Regardless of interethnic differences, the highest prevalence is reported in enthesitis-related arthritis, as in our study (71%). Similar values (72% and 76%) were reported in Nordic and UK cohorts [5, 10]. We have calculated that HLA-B27 antigen increases the risk of enthesitis-related arthritis by 23.1 (11.5–46) times.
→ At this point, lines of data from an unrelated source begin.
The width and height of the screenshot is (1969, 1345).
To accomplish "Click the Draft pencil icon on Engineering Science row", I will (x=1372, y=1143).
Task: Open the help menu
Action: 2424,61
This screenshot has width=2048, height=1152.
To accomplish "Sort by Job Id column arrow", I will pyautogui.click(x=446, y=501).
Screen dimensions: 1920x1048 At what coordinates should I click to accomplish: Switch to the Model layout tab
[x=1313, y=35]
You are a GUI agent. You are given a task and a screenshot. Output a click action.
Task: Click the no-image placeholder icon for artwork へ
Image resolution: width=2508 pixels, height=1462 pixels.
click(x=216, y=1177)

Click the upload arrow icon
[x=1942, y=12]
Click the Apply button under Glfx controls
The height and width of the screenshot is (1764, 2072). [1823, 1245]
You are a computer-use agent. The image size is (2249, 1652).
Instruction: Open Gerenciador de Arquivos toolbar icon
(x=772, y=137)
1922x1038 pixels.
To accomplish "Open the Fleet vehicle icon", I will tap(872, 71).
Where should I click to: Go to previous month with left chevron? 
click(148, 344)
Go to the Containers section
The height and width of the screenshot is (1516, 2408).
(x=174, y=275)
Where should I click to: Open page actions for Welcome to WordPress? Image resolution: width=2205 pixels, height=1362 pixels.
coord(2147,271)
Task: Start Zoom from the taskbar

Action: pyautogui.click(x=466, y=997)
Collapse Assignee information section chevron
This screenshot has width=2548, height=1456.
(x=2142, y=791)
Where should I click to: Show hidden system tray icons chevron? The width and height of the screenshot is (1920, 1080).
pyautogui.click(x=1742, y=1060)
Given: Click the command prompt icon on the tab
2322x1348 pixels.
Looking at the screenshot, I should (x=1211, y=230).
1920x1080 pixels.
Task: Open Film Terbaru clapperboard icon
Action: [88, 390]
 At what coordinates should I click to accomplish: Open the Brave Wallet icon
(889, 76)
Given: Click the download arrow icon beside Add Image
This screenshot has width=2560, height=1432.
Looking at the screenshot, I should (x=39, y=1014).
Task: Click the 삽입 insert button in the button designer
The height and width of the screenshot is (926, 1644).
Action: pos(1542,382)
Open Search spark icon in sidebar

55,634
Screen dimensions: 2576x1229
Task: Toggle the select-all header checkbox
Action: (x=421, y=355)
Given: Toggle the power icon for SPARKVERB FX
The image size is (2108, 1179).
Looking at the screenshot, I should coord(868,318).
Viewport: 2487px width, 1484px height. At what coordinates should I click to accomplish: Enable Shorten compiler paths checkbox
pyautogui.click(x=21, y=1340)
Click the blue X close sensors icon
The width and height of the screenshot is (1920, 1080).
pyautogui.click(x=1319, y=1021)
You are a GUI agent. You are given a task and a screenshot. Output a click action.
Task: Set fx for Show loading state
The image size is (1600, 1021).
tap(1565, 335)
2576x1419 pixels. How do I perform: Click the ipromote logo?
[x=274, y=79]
Of interest, we have found a high prevalence of HLA-B27 antigen in psoriatic arthritis (50%), oligoarthritis with extended course (42.8%) and unclassified cases (86.7%). However, the sizes of these groups were relatively small, so we could not exclude an accidental finding. It is worth stressing that also Berndson et al.  reported a higher prevalence of HLA-B27 in patients with extended course oligoarthritis than with persistent course (20% vs. 15%). Therefore, we may suggest that HLA-B27 antigen may predispose to a more severe course of oligoarthritis.
There is limited evidence suggesting that HLA-B27 antigen is associated with more severe clinical course of JIA. Savolainen et al.  described accumulation of HLA-B27 positive cases among the most severe JIA cases, lower remission rate, earlier development of amyloidosis and joint destruction necessitating arthroplasty. In addition, Berntson et al.  found that HLA-B27 positive patients during 8-year follow-up less frequently had clinical remission. Furthermore, Hsu et al.  found that HLA-B27, high CRP level, and thrombocytosis at diagnosis are the major factors related to the failure of first remission. In line with these findings, we observed that HLA-B27 patients with oligoarthritis and RF(–) polyarthritis more frequently required glucocorticoids, and the second group also sulfasalazine administration. Additionally, DMARDs and glucocorticoids are more frequently ineffective in HLA-B27 positive patients (23.1% vs. 15.2%, respectively), necessitating modern biologic therapy, especially patients with oligoarthritis (22.6% vs. 6.4%; p < 0.001) and enthesitis-related arthritis (20.4% vs. 0; p = 0.09). Unfortunately, the low number of patients precluded statistical significance of this observation.
Our analysis failed to find significant differences between HLA-B27 positive and negative patients regarding categories of age of JIA onset. In all but psoriatic arthritis and unclassified categories the median age of HLA-B27 positive patients was slightly (non-significantly) higher. Our observation supports the previous finding that this antigen does not accelerate development of JIA .
Our study has some limitations, e.g. the lack of analysis of other HLA loci that were reported as increasing susceptibility to JIA in affected families , and the lack of HLA-B27 assessment in each study subject.
In conclusion, HLA-B27 antigen is a strong risk factor for the development of enthesitis-related arthritis, and to a lesser extent for psoriatic arthritis and extended course of oligoarthritis. Presence of this antigen does not affect the disease onset but seems to predict resistance to therapy with disease-modifying drugs and corticosteroids.
The authors declare no conflict of interest.
The study was supported by a research grant from Pfizer.